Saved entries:
============

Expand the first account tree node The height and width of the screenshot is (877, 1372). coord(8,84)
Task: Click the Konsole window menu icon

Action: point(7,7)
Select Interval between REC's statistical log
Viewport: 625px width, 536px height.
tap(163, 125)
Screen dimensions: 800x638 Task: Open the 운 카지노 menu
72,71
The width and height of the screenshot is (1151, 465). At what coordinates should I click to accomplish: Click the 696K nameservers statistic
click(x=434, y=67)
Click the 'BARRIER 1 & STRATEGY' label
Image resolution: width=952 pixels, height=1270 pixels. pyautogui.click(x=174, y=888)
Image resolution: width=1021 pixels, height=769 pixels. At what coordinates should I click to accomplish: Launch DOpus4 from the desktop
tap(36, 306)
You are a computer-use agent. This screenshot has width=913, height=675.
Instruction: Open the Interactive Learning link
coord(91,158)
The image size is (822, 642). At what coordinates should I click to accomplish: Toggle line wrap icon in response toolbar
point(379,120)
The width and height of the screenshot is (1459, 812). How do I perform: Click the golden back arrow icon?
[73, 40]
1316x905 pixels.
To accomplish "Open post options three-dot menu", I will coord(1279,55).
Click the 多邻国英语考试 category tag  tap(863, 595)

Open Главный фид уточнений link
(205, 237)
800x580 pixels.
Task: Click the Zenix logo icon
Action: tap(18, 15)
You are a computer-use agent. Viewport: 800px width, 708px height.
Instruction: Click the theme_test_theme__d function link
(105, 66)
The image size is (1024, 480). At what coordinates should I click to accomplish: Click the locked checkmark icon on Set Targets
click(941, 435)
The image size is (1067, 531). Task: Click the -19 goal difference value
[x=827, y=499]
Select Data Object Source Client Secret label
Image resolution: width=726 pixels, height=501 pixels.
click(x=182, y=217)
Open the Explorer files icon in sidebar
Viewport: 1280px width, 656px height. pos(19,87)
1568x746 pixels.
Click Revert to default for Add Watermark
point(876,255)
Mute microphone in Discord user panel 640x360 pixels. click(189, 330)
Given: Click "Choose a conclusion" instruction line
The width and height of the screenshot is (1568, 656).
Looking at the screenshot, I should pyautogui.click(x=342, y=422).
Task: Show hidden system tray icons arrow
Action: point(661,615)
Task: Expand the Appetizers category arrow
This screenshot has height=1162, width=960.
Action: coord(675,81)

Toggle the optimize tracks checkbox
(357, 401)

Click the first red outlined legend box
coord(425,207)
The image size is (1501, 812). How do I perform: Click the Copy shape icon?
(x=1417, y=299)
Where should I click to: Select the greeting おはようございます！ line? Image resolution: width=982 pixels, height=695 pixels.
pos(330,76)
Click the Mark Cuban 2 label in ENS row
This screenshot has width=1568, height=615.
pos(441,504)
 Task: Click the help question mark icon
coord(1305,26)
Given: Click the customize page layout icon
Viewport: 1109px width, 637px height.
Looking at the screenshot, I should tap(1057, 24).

============

YOUR OBJECTIVE –
An exact reproduction of all the entries above is required.

ANSWER SPACE –
Expand the first account tree node The height and width of the screenshot is (877, 1372). coord(8,84)
Task: Click the Konsole window menu icon

Action: point(7,7)
Select Interval between REC's statistical log
Viewport: 625px width, 536px height.
tap(163, 125)
Screen dimensions: 800x638 Task: Open the 운 카지노 menu
72,71
The width and height of the screenshot is (1151, 465). At what coordinates should I click to accomplish: Click the 696K nameservers statistic
click(x=434, y=67)
Click the 'BARRIER 1 & STRATEGY' label
Image resolution: width=952 pixels, height=1270 pixels. pyautogui.click(x=174, y=888)
Image resolution: width=1021 pixels, height=769 pixels. At what coordinates should I click to accomplish: Launch DOpus4 from the desktop
tap(36, 306)
You are a computer-use agent. This screenshot has width=913, height=675.
Instruction: Open the Interactive Learning link
coord(91,158)
The image size is (822, 642). At what coordinates should I click to accomplish: Toggle line wrap icon in response toolbar
point(379,120)
The width and height of the screenshot is (1459, 812). How do I perform: Click the golden back arrow icon?
[73, 40]
1316x905 pixels.
To accomplish "Open post options three-dot menu", I will coord(1279,55).
Click the 多邻国英语考试 category tag  tap(863, 595)

Open Главный фид уточнений link
(205, 237)
800x580 pixels.
Task: Click the Zenix logo icon
Action: tap(18, 15)
You are a computer-use agent. Viewport: 800px width, 708px height.
Instruction: Click the theme_test_theme__d function link
(105, 66)
The image size is (1024, 480). At what coordinates should I click to accomplish: Click the locked checkmark icon on Set Targets
click(941, 435)
The image size is (1067, 531). Task: Click the -19 goal difference value
[x=827, y=499]
Select Data Object Source Client Secret label
Image resolution: width=726 pixels, height=501 pixels.
click(x=182, y=217)
Open the Explorer files icon in sidebar
Viewport: 1280px width, 656px height. pos(19,87)
1568x746 pixels.
Click Revert to default for Add Watermark
point(876,255)
Mute microphone in Discord user panel 640x360 pixels. click(189, 330)
Given: Click "Choose a conclusion" instruction line
The width and height of the screenshot is (1568, 656).
Looking at the screenshot, I should pyautogui.click(x=342, y=422).
Task: Show hidden system tray icons arrow
Action: point(661,615)
Task: Expand the Appetizers category arrow
This screenshot has height=1162, width=960.
Action: coord(675,81)

Toggle the optimize tracks checkbox
(357, 401)

Click the first red outlined legend box
coord(425,207)
The image size is (1501, 812). How do I perform: Click the Copy shape icon?
(x=1417, y=299)
Where should I click to: Select the greeting おはようございます！ line? Image resolution: width=982 pixels, height=695 pixels.
pos(330,76)
Click the Mark Cuban 2 label in ENS row
This screenshot has width=1568, height=615.
pos(441,504)
 Task: Click the help question mark icon
coord(1305,26)
Given: Click the customize page layout icon
Viewport: 1109px width, 637px height.
Looking at the screenshot, I should tap(1057, 24).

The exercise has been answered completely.